The present invention relates generally to sealed power connectors for 90°C terminal assemblies and power feed attachments, such including resilient engagement capability. More particularly, the present invention is directed to an electrical terminal socket assembly and method for constructing which incorporates a substantially rectangular and compressible contact spring cage and an encircling compressible terminal sleeve for holding the spring cage in place. The contact spring cage and sealed connector assembly provides a low cost solution for a quick connect assembly and which provides both increased contact surface area between the spring cage and associated male terminal, as well as a much greater degree of torque control in assembly as opposed to prior art bolt and nut type cable connections. The present invention further discloses a 90°C sealed connection housing, which includes angled variations of the terminal socket assembly enclosed within interengaging male and female outer connecting portions, and for better insulating and sealing the electrical connections established by the socket assembly. The configuration of the rectangular spring cage has further been found to provide sufficient contact surfaces necessary for maintaining the voltage and current carrying applications associated with larger capacity battery/power sources.
Electrical connectors of the terminal socket variety are well known in the art, one primary application of which being in the automotive field for establishing connections between heavier sized output cable and components such as generators or alternators. The frictional grip imparted by the connector must be of sufficient strength to maintain firm mechanical and adequate electrical connection, yet must permit relatively easy manual withdrawal or insertion of a prong into the connector socket.
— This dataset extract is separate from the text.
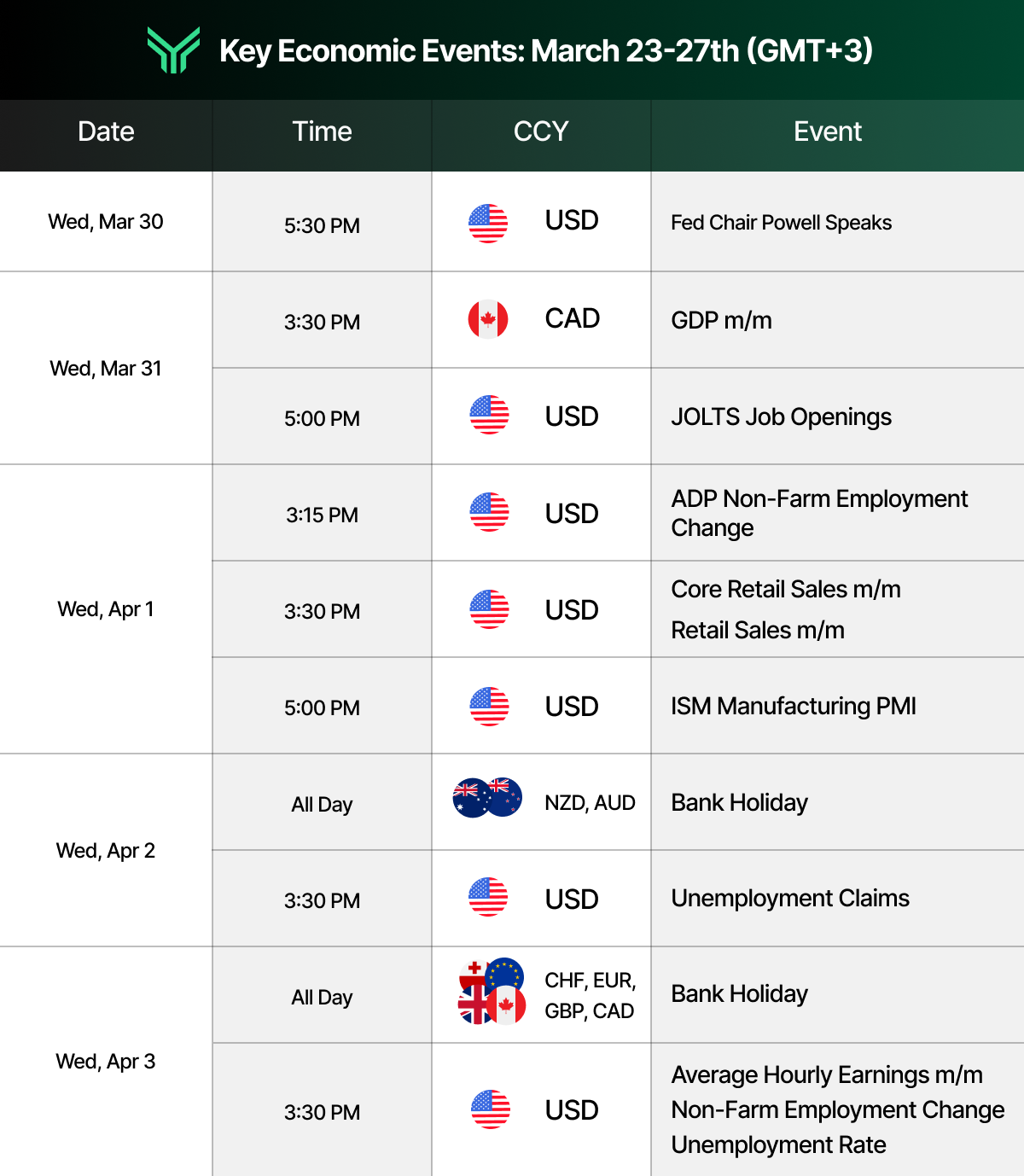
Task: Enable the ADP Non-Farm Employment Change row
Action: tap(819, 513)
One type of known prior art electrical cable connection is the bolt-nut type electrical cable connection. A significant problem associated with such bolt and nut arrangements arises from the amount of torque which is necessary to assemble the connector and the difficult quality control issues which arise from its large scale use such as over torque, under torque and cross thread.
Most power connection systems in the relevant art include circular type terminals. For certain applications, these require a number of components and processes in their assembly. For example, in power electrical distribution systems such as in vehicle fuse boxes, part of a copper sheet is stamped and formed into a round hollow pin. Occasionally, an additional solid pin is staked onto the copper sheet. However, and if a blade terminal is utilized, the male blade is stamped (not formed like a pin) as part of the copper sheet. This assembly does not require more process stages or par like a round pin.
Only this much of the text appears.